Winter is coming, and just when you thought it was safe to go back in the snow . . . it is! Disney has another new “Frozen” show (the first recently opened in Disney California Adventure Park—the shows are not the same), and this time it floats.

“Frozen, A Musical Spectacular” debuted this past Sunday aboard a Very Merrytime Cruise of the Disney Wonder, the freshly refurbished second ship in the Disney Cruise Line (refurbishments include new restaurants, additions to the kid spaces, and basically everything, down to the drawers in the staterooms). While I have never seen a stage show aboard a Disney Cruise Line ship that is anything less than awesome, “Frozen, A Musical Spectacular” is next level stuff—like Broadway level stuff. [With the actual Broadway version of “Frozen” opening in 2018, one can’t help but wonder if the Wonder is a preview of sorts.]

Elsa, Olaf and Anna in "Frozen, A Musical Spectacular" on Disney Cruise Line Wonder

The show is a mix of puppetry and passion, humor and heart, a telling true to the film and still fresh and unique. It has all of the songs and characters that we love from the movie, some breathtaking special effects, and innovate uses of technology.

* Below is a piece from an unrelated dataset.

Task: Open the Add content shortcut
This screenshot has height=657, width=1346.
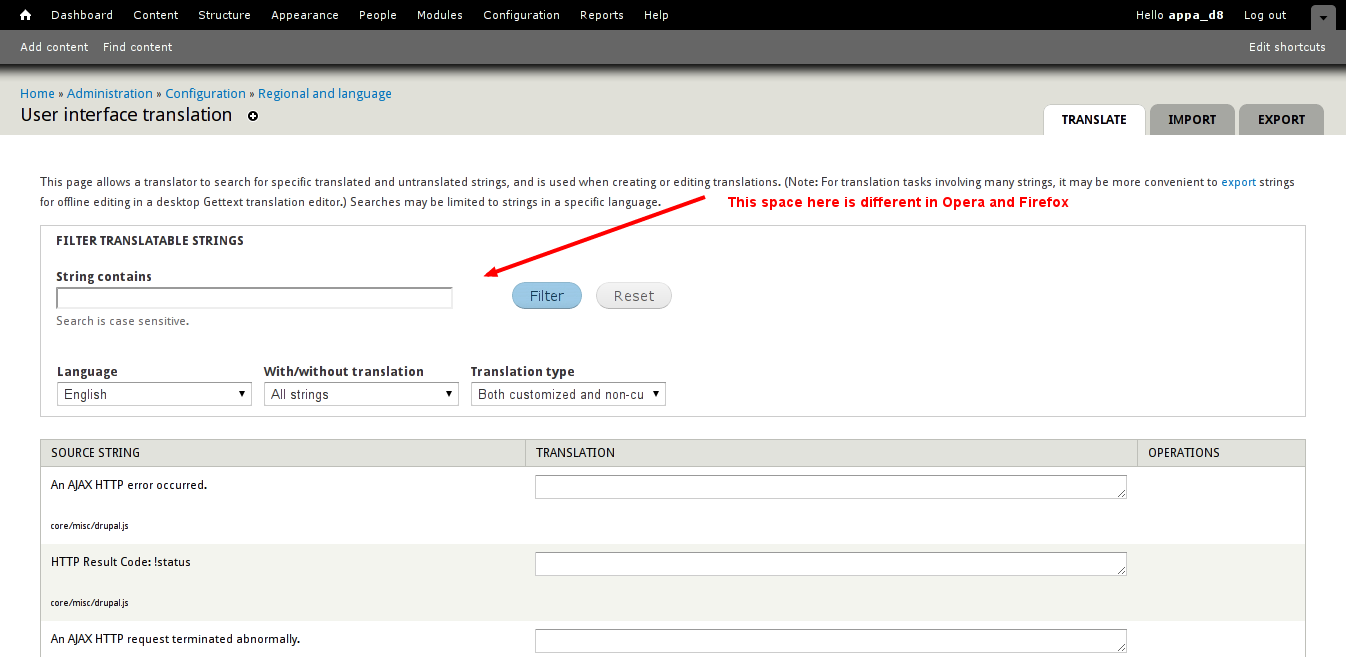Action: pos(54,47)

Yes, I said puppets. While some of the characters portrayed through puppetry, created by Michael Curry who also designed those used in Disney’s Tony Award-winning Broadway musical “The Lion King,” are fairly obvious (Olaf, Sven), others were a surprise—namely those used to showcase the childhood montage of Anna and Elsa. The fact that said puppets were operated by the adult versions of the characters was a nice touch that aided in continuity while allowing the audience a glimpse into the future that we all know so well.

Frozen puppets

Olaf's Summer in "Frozen, A Musical Spectacular"

The technology added a depth (literally) to many of the scenes, and some cold wisps of magic throughout. The costumes were faithful to the film, even the wolves (which were incredible) kept their animated menace—to the point that younger children may find them as frightening as I did.

In adapting the animated feature into a stage production, Walt Disney Imagineering Creative Executive Kevin Eld curated a team of incredible creative talent, each with impressive Broadway credits and theatrical accolades: Tony Award-nominated director Sheryl Kaller (“Next Fall,” “Mothers and Sons”), Tony Award-winning costume designer Paloma Young (“Peter and the Starcatcher”), choreographer Josh Prince (“Beautiful: The Carole King Musical”), scenic designer Jason Sherwood (“Paint Your Wagon”), and writer Sara Wordsworth (“In Transit”).

Of course, the popular music and lyrics by the creators of the “Frozen” film score, Kristen Anderson-Lopez (“In Transit,” “Up Here”) and Robert Lopez (“Avenue Q,” “The Book of Mormon,” “Up Here”), and is adapted from the screenplay by four-time Tony Award nominee Chad Beguelin (“Gotta Dance,” “Aladdin,” “The Wedding Singer,” “Elf”).

Honestly, I don’t know if those credentials make me elated or gassy, but “Frozen, A Musical Spectacular” is somewhere in that zone.

Should you and yours find yourselves aboard the Disney Wonder, do not miss the performance of “Frozen, A Musical Spectacular.” It is easily one of our family favorites, not just from the sailing, but among all Disney offerings, and that’s saying something.

We won’t let go of this memory for a very long time.